Since market demand is the sum of individual demands, economists can explain the generalizations concerning market demand. And, moreover, just as economists who sought to emulate Newton might have hoped, economists also have corrections for these market generalizations. The theory of consumer choice shows how those generalizations, including even the law of demand, can break down. It would be nice to have a quantitative account of market demand, and it would be nice to make use of a less idealized model, but the descent from the level of market generalization to theoretical underpinnings appears to be a success.

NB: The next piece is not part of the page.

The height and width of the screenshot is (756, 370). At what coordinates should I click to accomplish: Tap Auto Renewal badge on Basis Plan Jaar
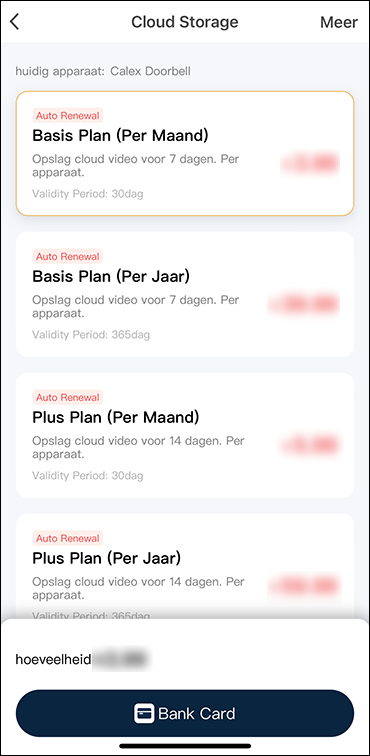pyautogui.click(x=68, y=256)
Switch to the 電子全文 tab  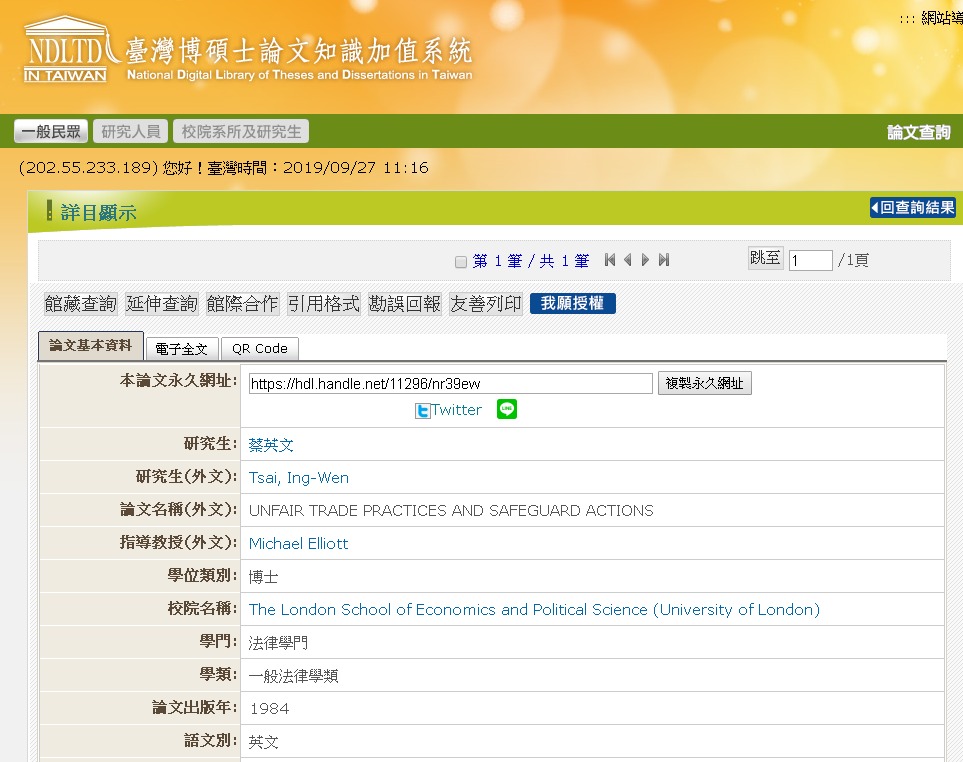(182, 349)
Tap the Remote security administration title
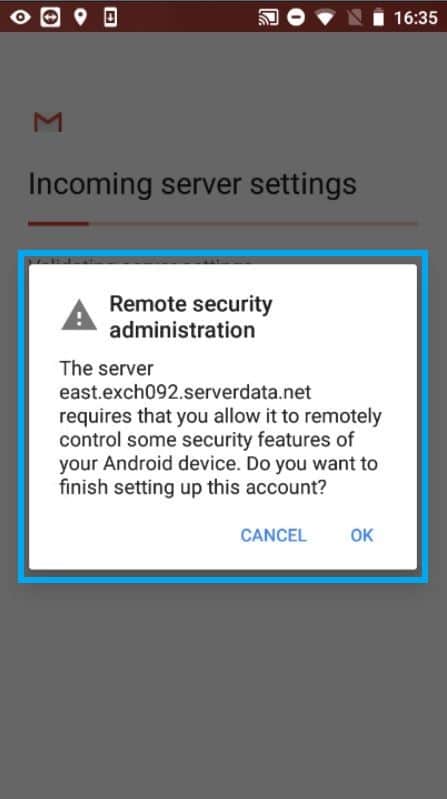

This success is modest, because data concerning market demand provide weak support for consumer choice theory. For example, as Gary Becker has shown (1962), completely random behavior could account for downward-sloping demand curves and the influence of income on demand; and habitual behavior could account for all of the market generalizations discussed earlier. So the theory of consumer choice is only weakly confirmed by its ability to explain the general facts concerning market demand.

2.6 Conclusions

This chapter has sketched the basic components of consumer choice theory and shown how they imply relatively superficial generalizations concerning market demand. In describing the way that microeconomics characterizes the demand side of markets, this account has also been accumulating philosophical debts. It has spoken of rational choice theory and consumer choice theory, without saying much about what constitutes a “theory.” It has taken the fundamental constituents of those theories to be laws, albeit typically with scare quotes, since presumably false claims are not really laws. But I have said nothing about what a law might be. Chapter 1 spoke of models of rational choice, and this chapter delineated one simple model. But little has been said about what a model is or how models, laws, and theories are related. And Section 2.5 ended with some concerns about confirmation, which has also not yet been discussed.